On Sun, Jul 19, 2020 at 4:38 AM Stephen Frost <sfrost(at)snowman(dot)net> wrote:

> > (The only reason I'm in favor of heap_mem[_multiplier] is that it
> > seems like it might be possible to use it to get *better* plans
> > than before. I do not see it as a backwards-compatibility knob.)
>
> I still don't think a hash_mem-type thing is really the right direction
> to go in, even if making a distinction between memory used for sorting
> and memory used for hashing is, and I'm of the general opinion that we'd
> be thinking about doing something better and more appropriate- except
> for the fact that we're talking about adding this in during beta.
>
> In other words, if we'd stop trying to shoehorn something in, which
> we're doing because we're in beta, we'd very likely be talking about all
> of this in a very different way and probably be contemplating something
> like a query_mem that provides for an overall memory limit and which
> favors memory for hashing over memory for sorting, etc.
>

At minimum we'd need a patch we would be happy with dropping in should
there be user complaints. And once this conversation ends with that in
hand I have my doubts whether there will be interest, or even project
desirability, in working toward a "better" solution should this one prove
itself "good enough". And as it seems unlikely that this patch would
foreclose on other promising solutions, combined with there being a
non-trivial behavioral change that we've made, suggests to me that we might
as well just deploy whatever short-term solution we come up with now.

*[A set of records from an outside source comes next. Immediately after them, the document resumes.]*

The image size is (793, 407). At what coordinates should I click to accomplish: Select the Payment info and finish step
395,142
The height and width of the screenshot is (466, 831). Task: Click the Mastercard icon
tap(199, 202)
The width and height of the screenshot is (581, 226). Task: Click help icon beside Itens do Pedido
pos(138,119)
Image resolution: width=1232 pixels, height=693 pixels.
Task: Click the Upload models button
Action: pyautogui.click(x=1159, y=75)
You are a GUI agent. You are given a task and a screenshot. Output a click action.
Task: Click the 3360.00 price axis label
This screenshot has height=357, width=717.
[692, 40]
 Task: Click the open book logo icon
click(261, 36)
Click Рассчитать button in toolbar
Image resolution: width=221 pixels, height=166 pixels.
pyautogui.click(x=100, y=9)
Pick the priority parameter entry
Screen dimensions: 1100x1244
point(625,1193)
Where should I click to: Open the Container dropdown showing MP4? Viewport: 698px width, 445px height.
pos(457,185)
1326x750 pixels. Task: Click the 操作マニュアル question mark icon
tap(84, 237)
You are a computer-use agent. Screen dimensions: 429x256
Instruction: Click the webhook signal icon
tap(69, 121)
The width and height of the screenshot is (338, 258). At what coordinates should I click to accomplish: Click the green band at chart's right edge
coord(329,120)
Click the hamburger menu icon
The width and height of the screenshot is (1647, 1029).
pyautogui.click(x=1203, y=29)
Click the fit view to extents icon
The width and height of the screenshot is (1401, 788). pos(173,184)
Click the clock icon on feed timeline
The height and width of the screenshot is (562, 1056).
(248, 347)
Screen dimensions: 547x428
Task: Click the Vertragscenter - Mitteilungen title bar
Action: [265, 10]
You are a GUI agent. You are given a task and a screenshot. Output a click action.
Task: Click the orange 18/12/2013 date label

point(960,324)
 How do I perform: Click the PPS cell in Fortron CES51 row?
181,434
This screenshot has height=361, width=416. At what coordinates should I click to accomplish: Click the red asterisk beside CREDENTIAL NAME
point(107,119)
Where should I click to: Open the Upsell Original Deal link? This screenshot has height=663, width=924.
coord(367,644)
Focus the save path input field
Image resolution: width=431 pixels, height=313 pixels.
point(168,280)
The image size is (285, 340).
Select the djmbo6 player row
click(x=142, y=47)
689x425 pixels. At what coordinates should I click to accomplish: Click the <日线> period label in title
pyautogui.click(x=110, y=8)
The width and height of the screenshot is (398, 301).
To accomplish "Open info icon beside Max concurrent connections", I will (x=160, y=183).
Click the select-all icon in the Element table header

As for hashagg_avoid_disk_plan...

The physical processes we are modelling here:
1. Processing D amount of records takes M amount of memory
2. Processing D amount of records in-memory takes T time per record while
doing the same on-disk takes V time per record
3. Processing D amount of records via some other plan has an effective cost
U
3. V >> T (is strictly greater than)
4. Having chosen a value for M that ensures T it is still possible for V to
end up used

Thus:

If we get D wrong the user can still tweak the system by changing the
hash_mem_multiplier (this is strictly better than v12 which used work_mem)

Setting hashagg_avoid_disk_plan = off provides a means to move V infinitely
far away from T (set to on by default, off reverts to v12 behavior).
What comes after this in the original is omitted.